Military clashes between the U.S.-Israel alliance and Iran have continued for four consecutive days. Amid the tensions, xAI's artificial intelligence chatbot "Grok," developed by Tesla CEO Elon Musk's company, has drawn attention for accurately predicting the airstrike date.
The Jerusalem Post reported on Feb. 2 that it conducted an experiment on Jan. 25, testing four major AI platforms with a hypothetical U.S.-Iran conflict scenario and asking them to predict specific airstrike dates. The outlet said it posed follow-up questions to AI models that initially refused to provide dates, prompting more specific responses.
Among the results, only xAI's Grok consistently pointed to "February 28" on two separate occasions. Grok reportedly derived this date by analyzing the outcome of the third round of nuclear negotiations held in Geneva on Jan. 26 as a key variable.
Competing AI models missed the mark. Anthropic's "Claude" initially refused to answer before identifying March 7 or 8 as high-risk periods. Google's "Gemini" predicted March 4-6, citing diplomatic and military variables. OpenAI's "ChatGPT" first mentioned March 1, then revised its answer to March 3 when asked again, failing to provide consistent responses.
After the U.S. and Israel launched airstrikes on Iran in the early hours of Feb. 28, screenshots of Grok's prediction spread rapidly across social media, bringing renewed attention to its forecasting capability. Grok's close integration with X, the social media platform owned by Musk, amplified the information's reach.
This case illustrates how AI tends to provide increasingly specific answers when users persistently demand them. The Jerusalem Post had warned before the airstrikes that "the more users pressure AI for certainty, the more it tends to offer specific answers even in an uncertain world."
Grok's "victory" is widely viewed as a coincidental match with reality from a narrowed set of options rather than the result of a sophisticated predictive model.
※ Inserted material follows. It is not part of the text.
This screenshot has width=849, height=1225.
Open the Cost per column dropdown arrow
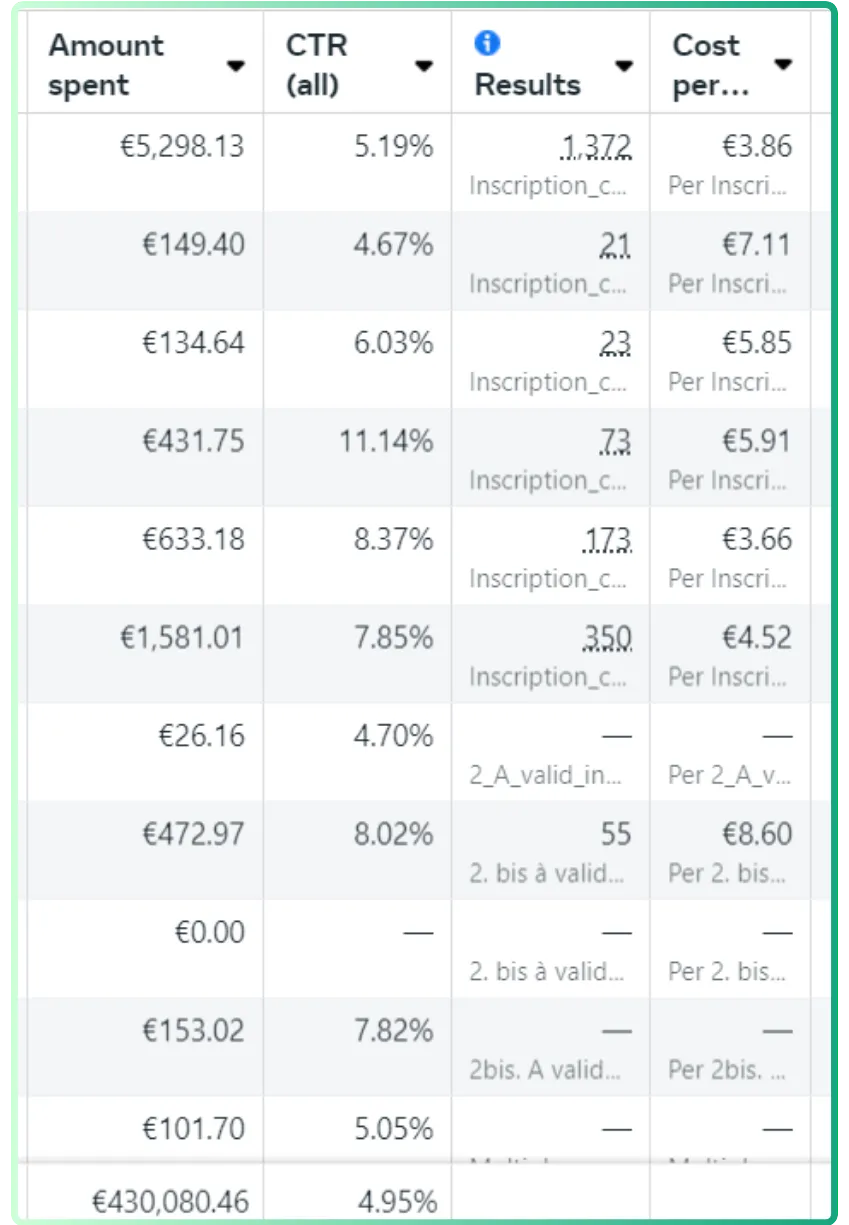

Experts are also drawing a clear line against interpreting this as AI's "prophetic ability." According to foreign media, Israeli defense officials said the operation had been planned months in advance with the execution date already determined.
Analysts suggest Grok likely estimated the most probable date based on publicly available information and news developments amid heightened tensions, rather than accessing classified intelligence.
The outlet reiterated that "the more strongly users demand certainty, the more AI tends to provide specific answers even in uncertain situations," emphasizing the limitations of AI predictions.